Lorsque Donald Trump a imposé des tarifs douaniers sur les importations d'acier du Canada, Justin Trudeau s'est rendu compte qu'il ne pouvait pas prendre le président américain au mot. Cette leçon, tirée de la nouvelle réalité des relations entre le Canada et les États-Unis, est décrite dans un livre de l'auteur Aaron Wherry, de CBC.




Le livre Promise and Peril: Justin Trudeau in Power relate notamment la relation tumultueuse entre Justin Trudeau et Donald Trump. L’œuvre rappelle un appel personnel du président Trump – qui s'était plaint de la ministre canadienne des Affaires étrangères, Chrystia Freeland – et la stupéfaction de M. Trudeau à la suite de l'attaque sur Twitter du chef de la Maison-Blanche quelques heures après qu'il lui eut serré la main lors du sommet du G7 à Charlevoix, en 2018.


Comme beaucoup de personnes, M. Trudeau a été pris au dépourvu par la victoire de Donald Trump en 2016. Pourtant, le premier ministre a décidé de travailler d'arrache-pied pour établir une relation particulière avec le nouveau président américain : critiquer les commentaires de Donald Trump, pas Donald Trump lui-même.



Il y a une discipline que je me suis imposée très tôt.


Justin Trudeau, premier ministre du Canada


Grâce à de longues conversations officielles avec le premier ministre et ses principaux conseillers, mais également à l'aide de nombreuses sources anonymes, l'auteur Aaron Wherry décrit comment Justin Trudeau s'est rapidement aperçu qu'il allait être incapable de contrôler l'administration Trump, mais surtout à quel point le Canada allait avoir besoin d'alliés à la Maison-Blanche et à l'extérieur.
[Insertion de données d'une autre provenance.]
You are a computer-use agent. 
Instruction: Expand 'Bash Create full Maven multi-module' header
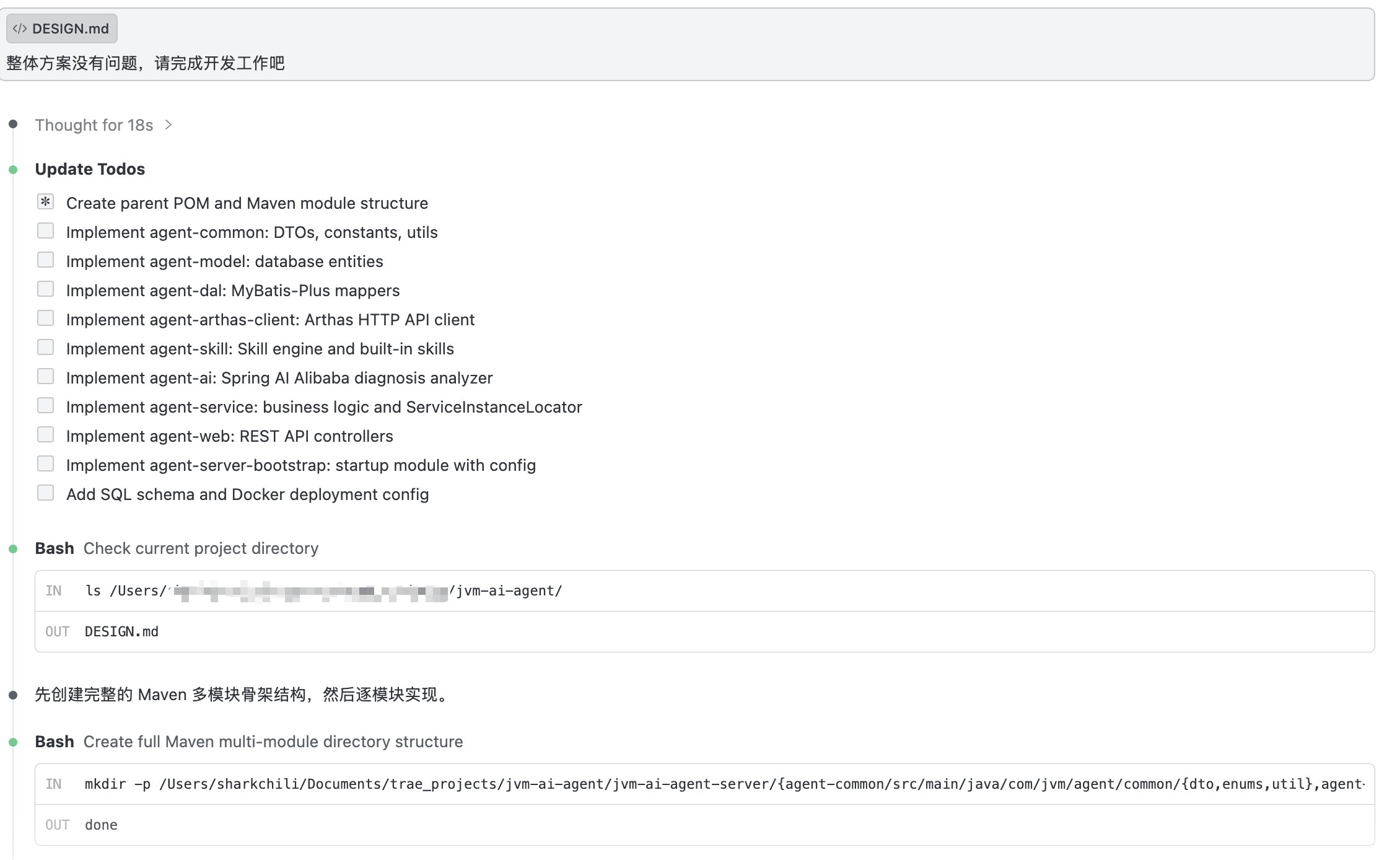248,742
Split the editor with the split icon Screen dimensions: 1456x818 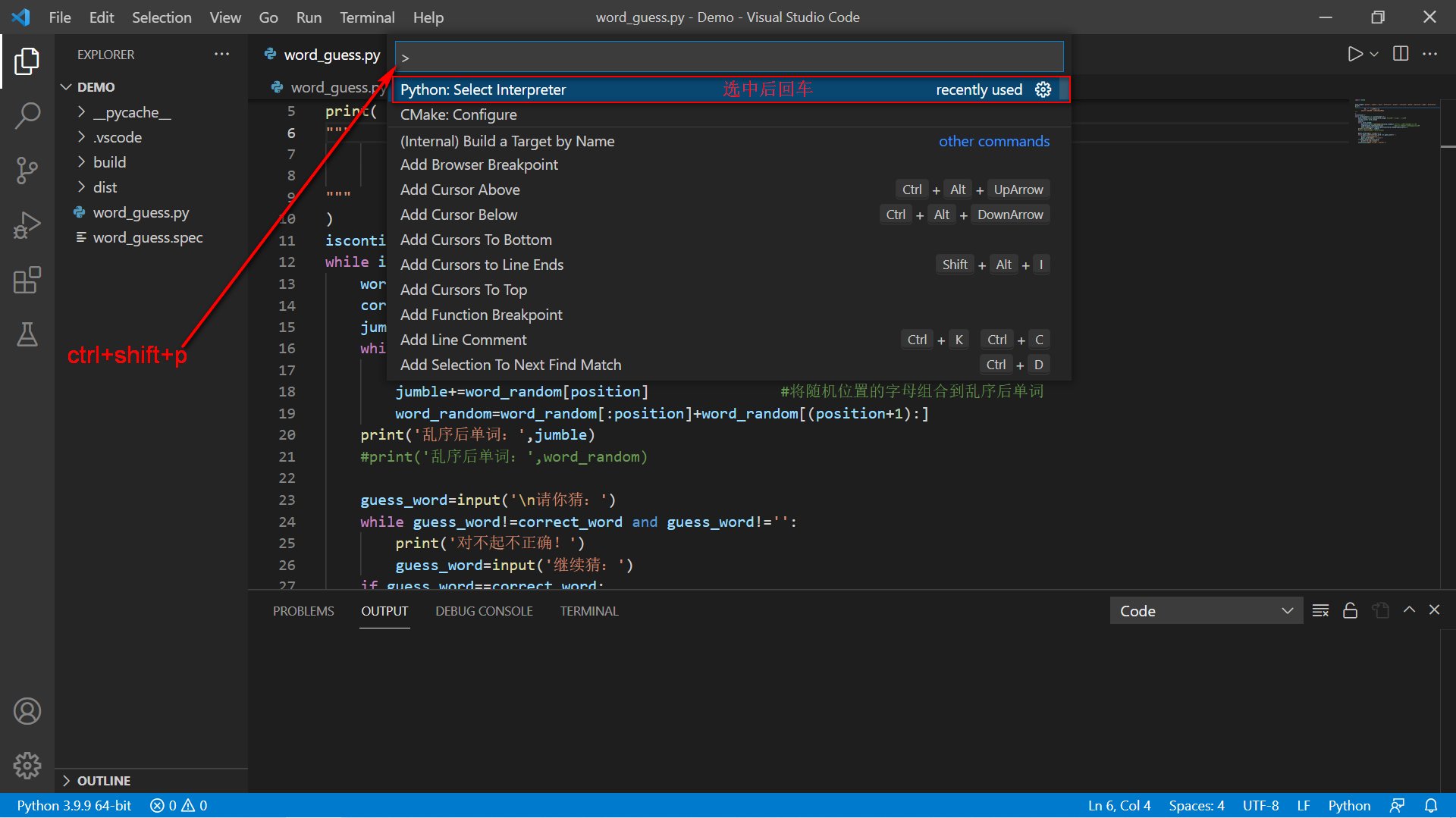[x=1399, y=54]
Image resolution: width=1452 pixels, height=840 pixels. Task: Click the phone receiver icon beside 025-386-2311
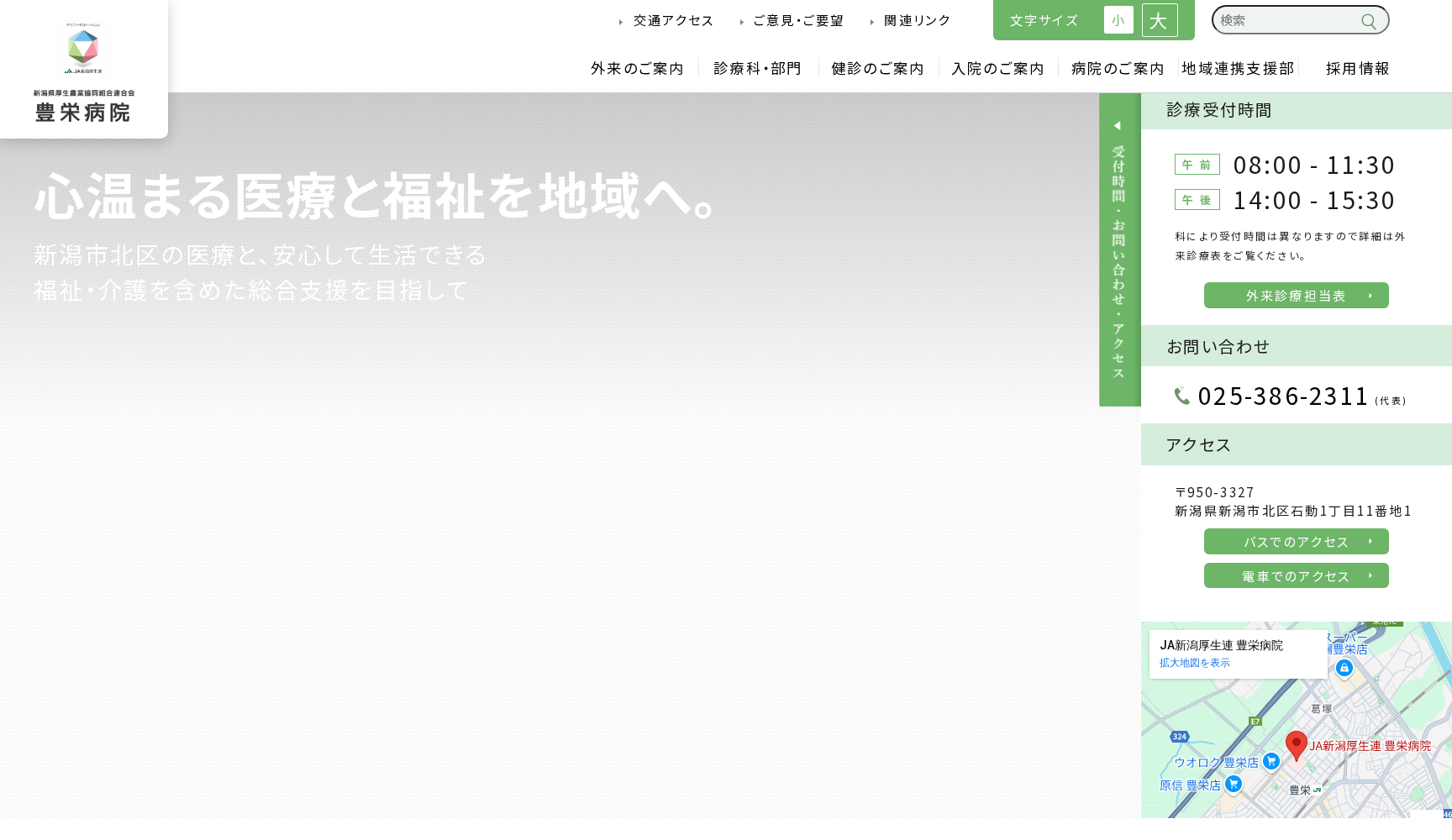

Les amitiés diplomatiques du gouvernement libéral découlent des nombreux contacts de Chrystia Freeland aux États-Unis, où cette dernière a travaillé pendant plusieurs années : des amis communs à New York ont permis au gouvernement Trudeau de se rapprocher de Jared Kushner, le gendre du président.


Contrairement à tant d'autres conseillers de M. Trump, Jared Kushner aura un pouvoir durable au sein de l'administration américaine. Lui et la chef de cabinet de Justin Trudeau, Katie Telford, ont rapidement établi une relation après une première rencontre à New York. Cette relation s'est avérée essentielle à l'obtention d'une entente établie dans le cadre de la renégociation de l'Accord de libre-échange nord-américain (ALENA).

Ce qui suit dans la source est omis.